エスニックジョーク

エスニックジョーク (: ethnic joke) とは、ある民族民族性、もしくはある国民性を端的にあらわすような話によって笑いを誘うジョークのことを言う[1]。国民性や民族性を大げさに皮肉ったり、はぐらかしたりする[2]

民族文化への風刺という性質上、社会的なタブー民族差別)に抵触する部分があり、ブラックジョークの一種に分類されることも多い。

概要

エスニックジョークとは、ある民族もしくはある国の国民が一般的に持っていると思われている典型的な性格や行動様式など、ステレオタイプに着目し、その特徴を端的に表現したり、揶揄するようなエピソードを紹介することで笑いを誘うものである。国民性と民族性をよく表しているとされ、英語圏ではアイルランド人、スコットランド人を題材にしたものが多いが、それ以外にもイギリス人、アメリカ人、ドイツ人、フランス人、インド人、中国人、日本人と題材にされる[1]

このため、ある民族、国民が一般的に持っていると思われている特徴、例えば「日本人は集団主義者である」、「ドイツ人は合理的である」というような特徴が共通理解となっていて初めて成立するジョークである。

こうしたジョークを「エスニックジョーク」と呼ぶようになったのは、1970年代頃であると考えられている[3]

差別性

エスニックジョークに用いられている民族性(国民性)とは当然、ステレオタイプなものであり、必ずしも現実と一致しているものではない。この為、差別的ととらえられる場合もありうる。

**提供資料:**
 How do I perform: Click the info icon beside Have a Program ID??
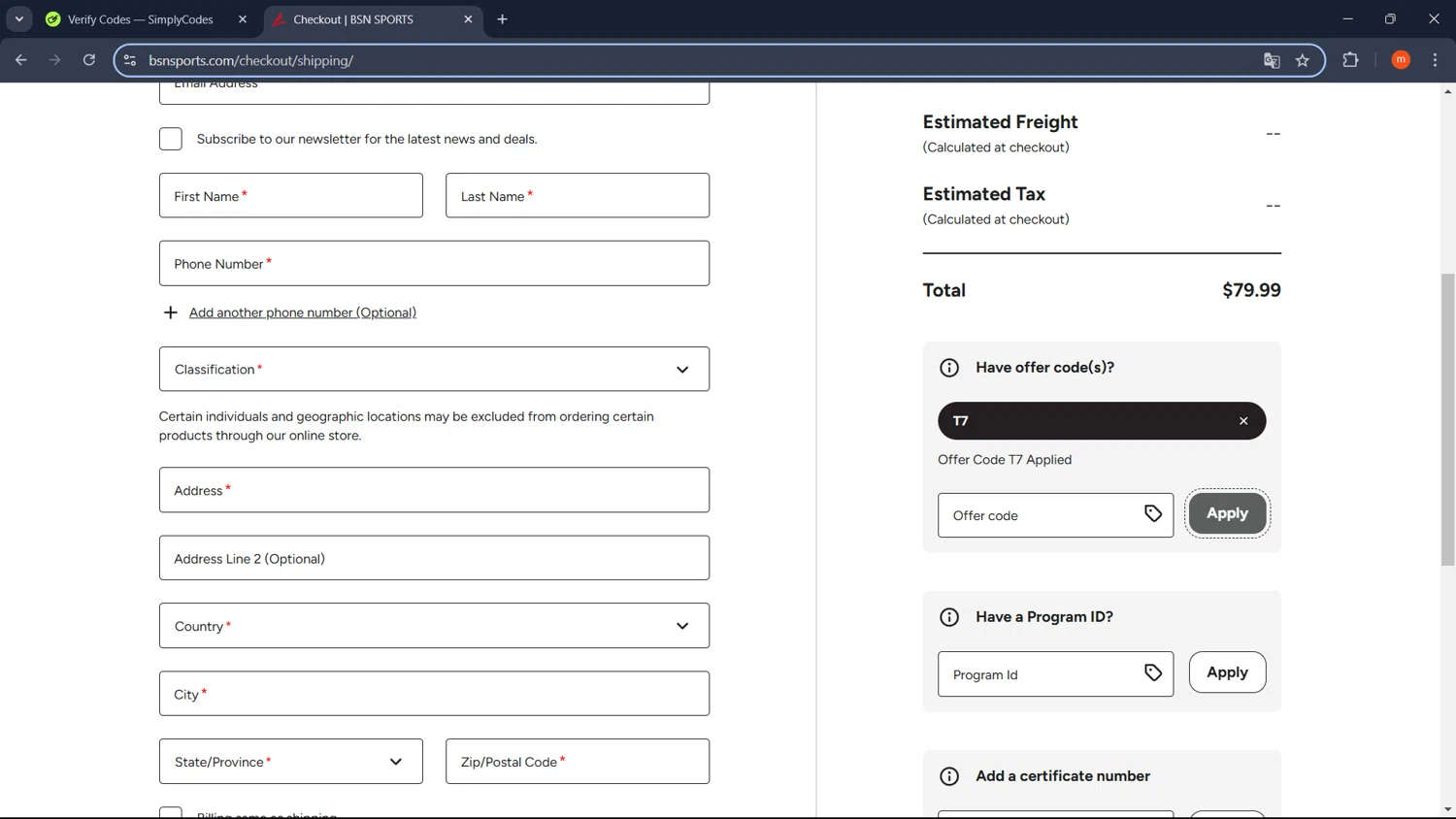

**課題の指示:**
エスニックジョークの本文のうち、「このため、ある民族、国民が一」から「とらえられる場合もありうる。」までを、一字も変えずにすべて出力してください。

**解答:**
このため、ある民族、国民が一般的に持っていると思われている特徴、例えば「日本人は集団主義者である」、「ドイツ人は合理的である」というような特徴が共通理解となっていて初めて成立するジョークである。

こうしたジョークを「エスニックジョーク」と呼ぶようになったのは、1970年代頃であると考えられている[3]

差別性

エスニックジョークに用いられている民族性(国民性)とは当然、ステレオタイプなものであり、必ずしも現実と一致しているものではない。この為、差別的ととらえられる場合もありうる。